Question

A leak proof cylinder of length $1\,{\text{m}}$ , made of a metal which has low coefficient of expansion is floating vertically in water at $0^\circ {\text{C}}$ such that its height above the water surface is $20\,{\text{cm}}$ . When the temperature of water is increased to $4^\circ {\text{C}}$ , the height of the cylinder above the water surface becomes $21\,{\text{cm}}$ . The density of water at $T = 4^\circ {\text{C}}$ , relative to the density at $T = 0^\circ {\text{C}}$ is close to:
(A) $1.26$
(B) $1.03$
(C) $1.04$
(D) $1.01$

Answer 1

First of all, we will calculate the length of the immersed part for both the cases.
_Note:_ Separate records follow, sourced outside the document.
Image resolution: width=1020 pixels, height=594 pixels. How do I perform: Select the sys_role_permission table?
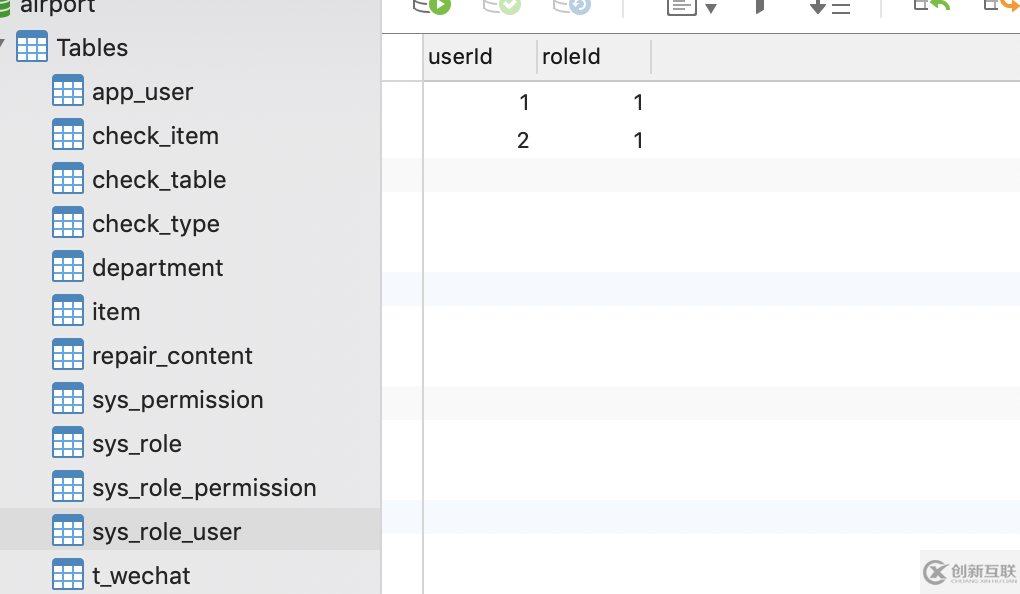[204, 488]
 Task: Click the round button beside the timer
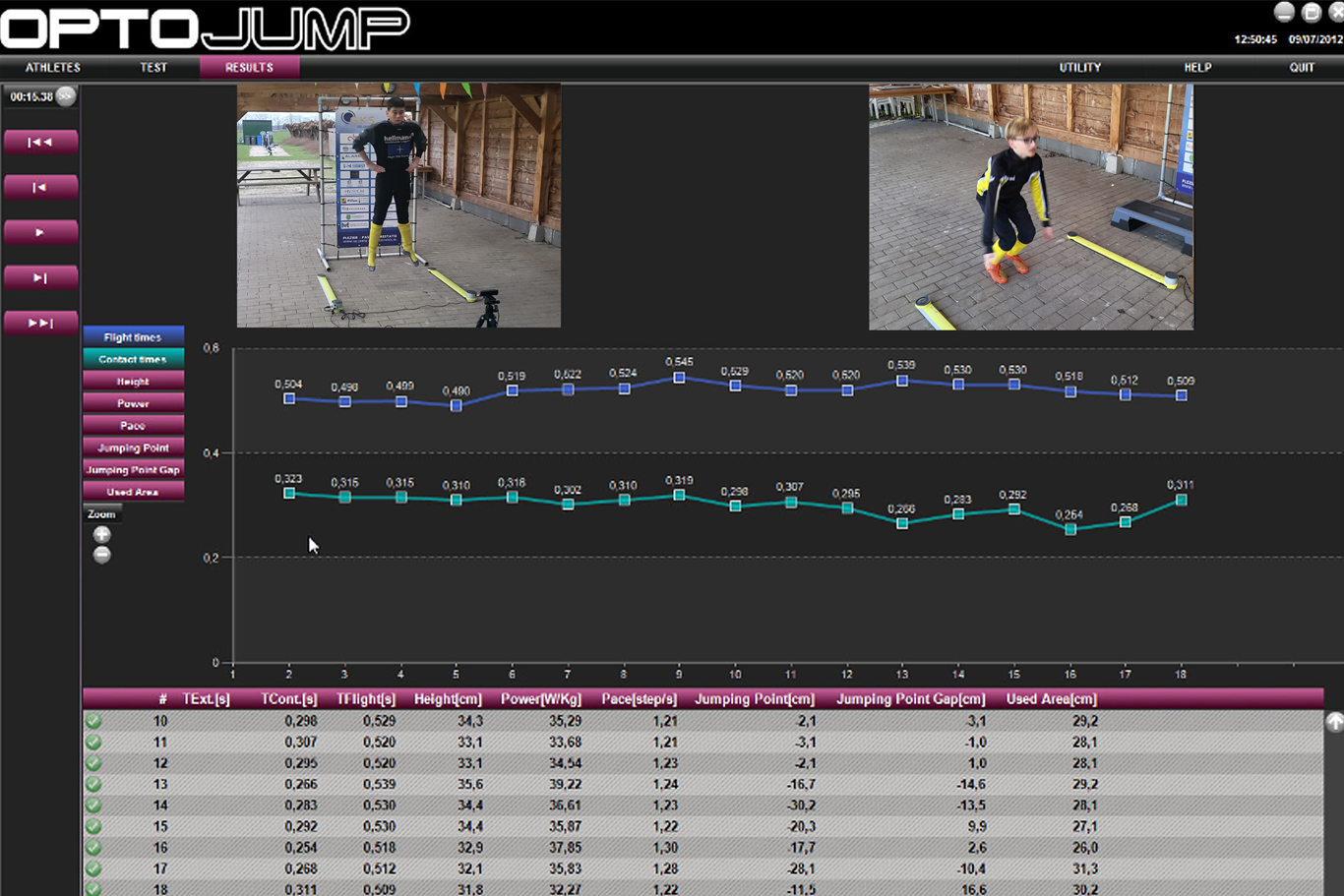[x=66, y=96]
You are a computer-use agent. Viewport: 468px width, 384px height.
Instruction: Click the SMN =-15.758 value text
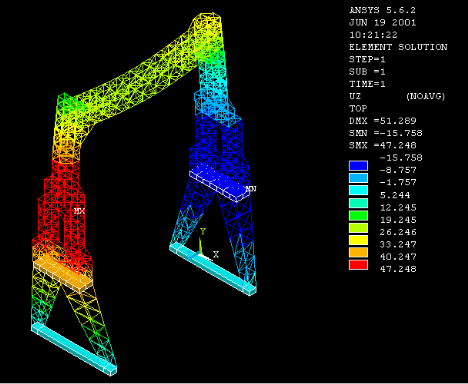(x=386, y=133)
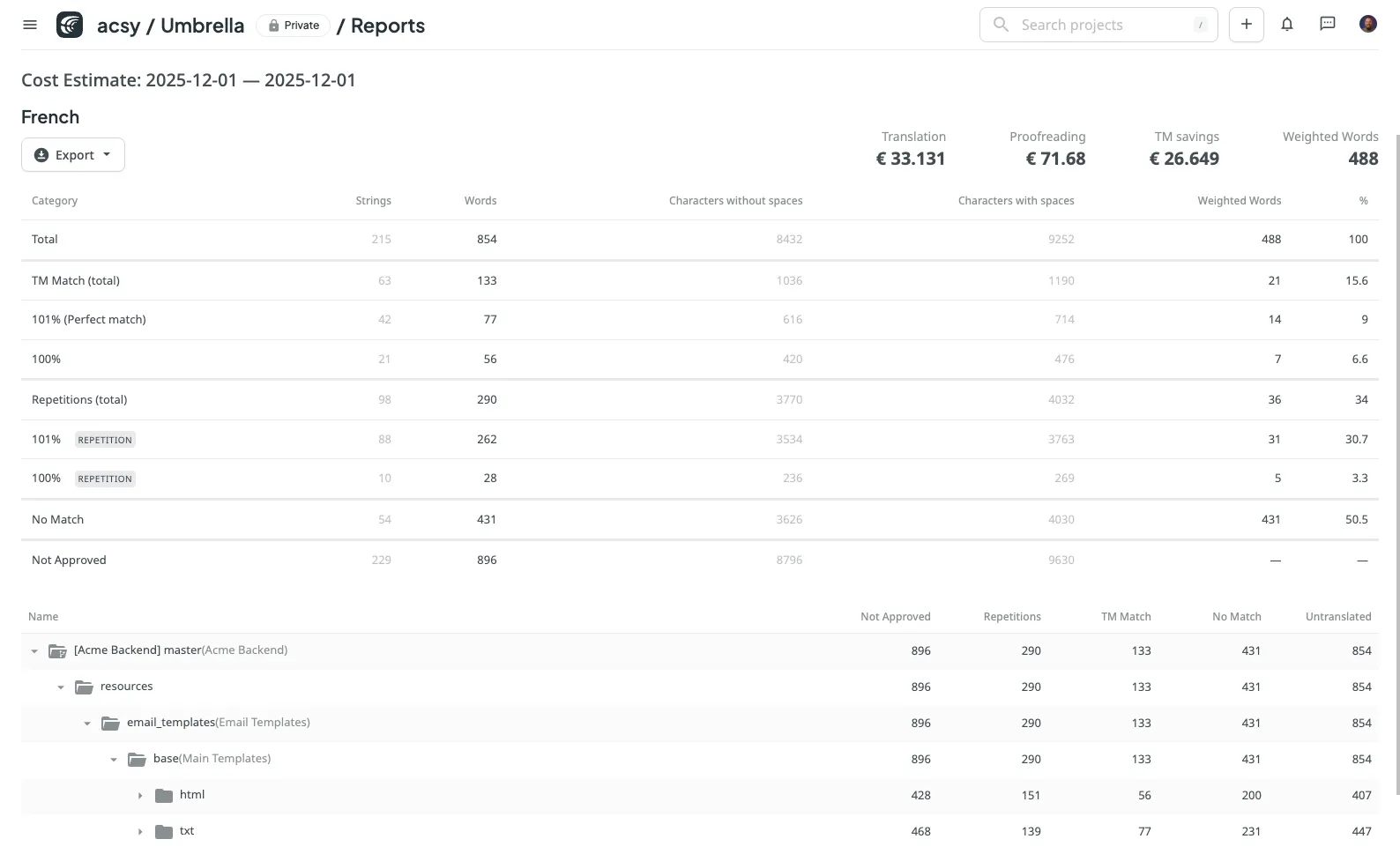Image resolution: width=1400 pixels, height=854 pixels.
Task: Click the user profile avatar
Action: click(x=1367, y=25)
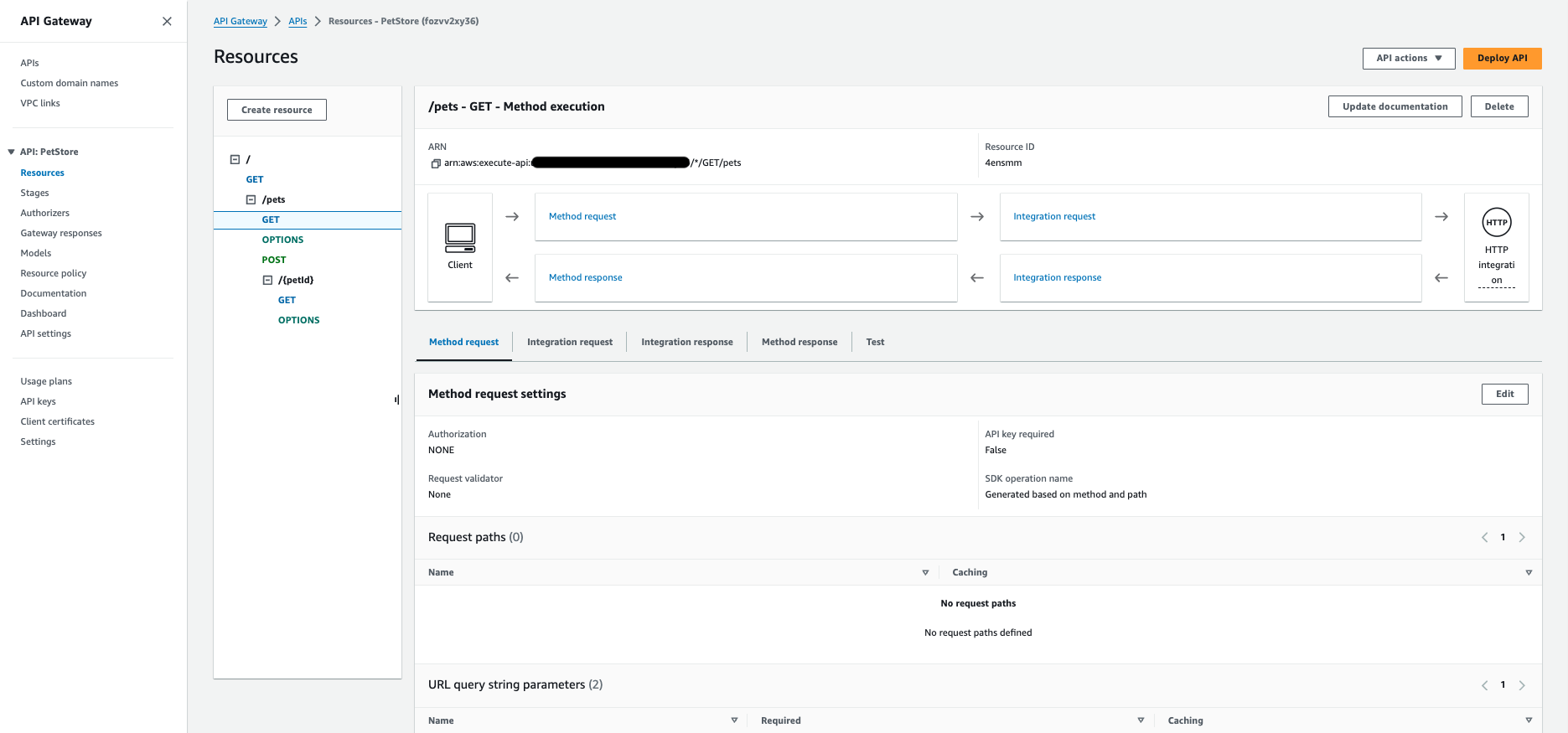Open the API actions dropdown
Image resolution: width=1568 pixels, height=733 pixels.
[x=1408, y=59]
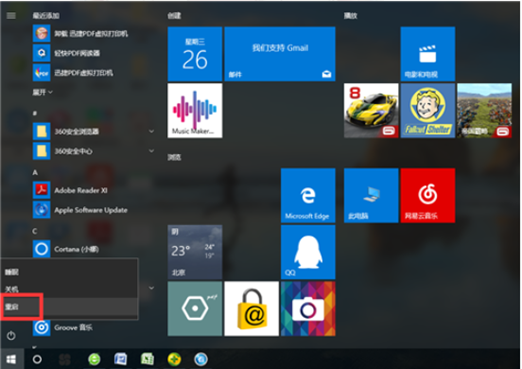
Task: Open the This PC computer tile
Action: [x=371, y=195]
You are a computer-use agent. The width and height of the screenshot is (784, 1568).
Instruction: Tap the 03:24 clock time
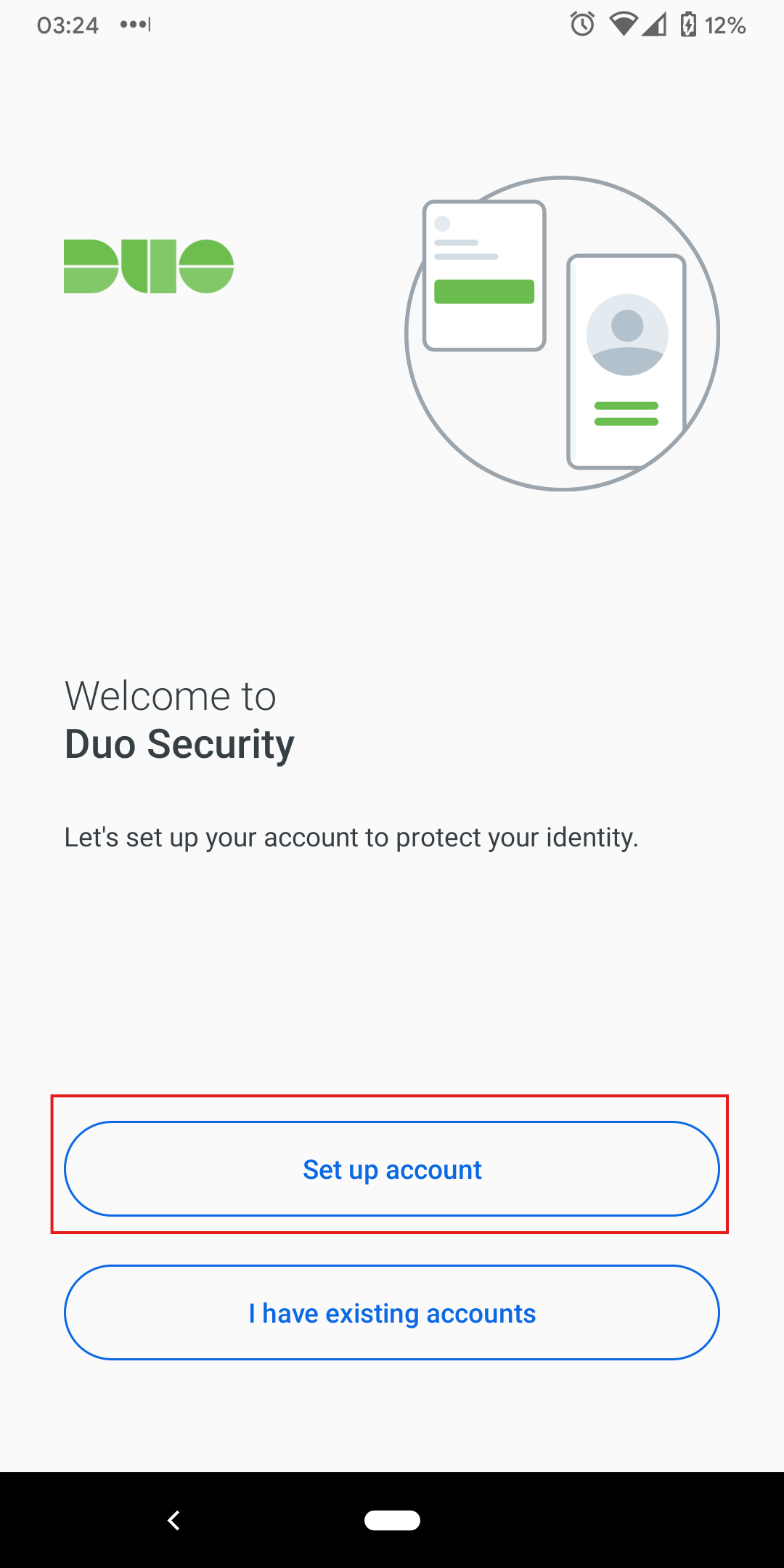[68, 25]
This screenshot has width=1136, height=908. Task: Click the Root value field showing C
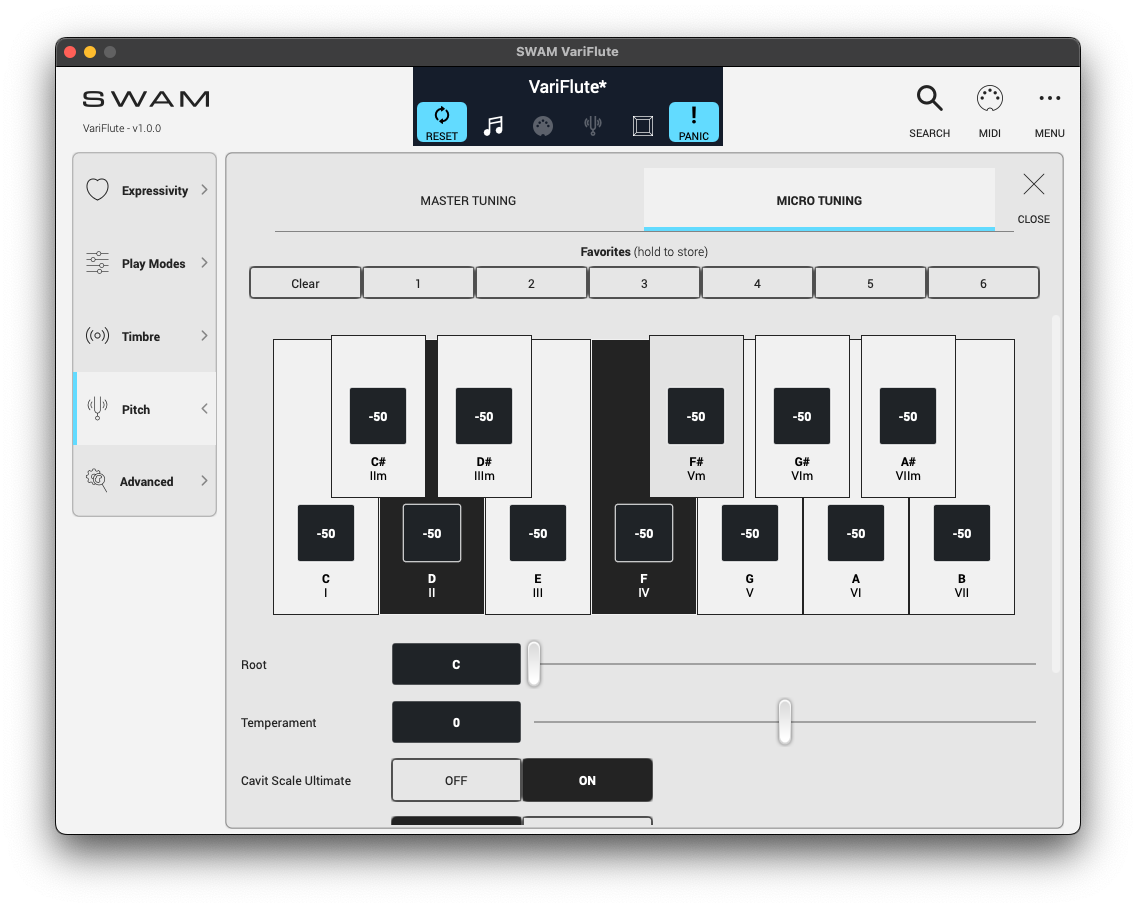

Then will calculate the buoyant force for the two cases separately and will manipulate accordingly to obtain the result.

Complete step by step answer:
In the given question, we are supplied with the following details:
The length of the cylinder is $1\,{\text{m}}$ .
Initial temperature of the water is $0^\circ {\text{C}}$ .
Final temperature of the water is $4^\circ {\text{C}}$ .
The cylinder is floating vertically in the water initially where the length of $20\,{\text{cm}}$ above the water.
But when the temperature of the water increased to $4^\circ {\text{C}}$ then the length of the tank which is above the water is $21\,{\text{cm}}$ .
We are asked to find the relative density of water at $T = 4^\circ {\text{C}}$ , relative to the density at $T = 0^\circ {\text{C}}$ .
To begin with, we will first find the length of the cylinder which is below the water at the two different temperatures.
Since, the total length of the cylinder is $100\,{\text{cm}}$ .
So, the length of the cylinder below the water at $0^\circ {\text{C}}$ is:
$\Rightarrow\left( {100 - 20} \right)\,{\text{cm}} \\\ \Rightarrow 80\,{\text{cm}} \\\ \Rightarrow 0.8\,{\text{m}} \\\$
The length of the cylinder below the water at $4^\circ {\text{C}}$ is:
$\Rightarrow\left( {100 - 21} \right)\,{\text{cm}} \\\ \Rightarrow 79\,{\text{cm}} \\\ \Rightarrow 0.79\,{\text{m}} \\\$
We know that the weight (downward force) of the immersed part of the cylinder is balanced by the buoyant force (upward thrust) of the water.
So, we will calculate the magnitude of buoyant force at the two temperatures separately:
$\Rightarrow w = {\rho _0}A \times {l_0} \times g$ …… (1)
Where,
$w$ indicates the magnitude of the buoyant force.
${\rho _0}$ indicates density of water at $0^\circ {\text{C}}$ .
$A$ indicates the cross-sectional area.
${l_0}$ indicates the length of the immersed part of the cylinder at $0^\circ {\text{C}}$ .
$g$ indicates the acceleration due to gravity.
Substituting the required values in the equation (1), we get:
$\Rightarrow w = {\rho _0}A \times {l_0} \times g$
$\Rightarrow w = {\rho _0}A \times 0.80 \times g$ …… (2)
Now, we calculate the buoyant force at temperature $4^\circ {\text{C}}$ :
$\Rightarrow w = {\rho _4}A \times {l_4} \times g$
$\Rightarrow w = {\rho _4}A \times 0.79 \times g$ …… (3)
Now, we divide equation (3) by equation (2):
$\Rightarrow\dfrac{w}{w} = \dfrac{{{\rho _4}A \times 0.79 \times g}}{{{\rho _0}A \times 0.80 \times g}} \\\ \Rightarrow\dfrac{{{\rho _4}}}{{{\rho _0}}} = \dfrac{{0.80}}{{0.79}} \\\ \Rightarrow\dfrac{{{\rho _4}}}{{{\rho _0}}} = 1.012 \\\ \Rightarrow\dfrac{{{\rho _4}}}{{{\rho _0}}} \sim 1.01 \\\$
Hence, the relative density of water at $T = 4^\circ {\text{C}}$ , relative to the density at $T = 0^\circ {\text{C}}$ is $1.01$ .
The correct option is D.

Note: It is important to note that the buoyant force is always calculated by taking the length of the immersed part of the body, taken into account. The part above the liquid has no significance in calculating the buoyant force. The upward thrust will remain the same for the two temperatures as the body is the same for both the cases.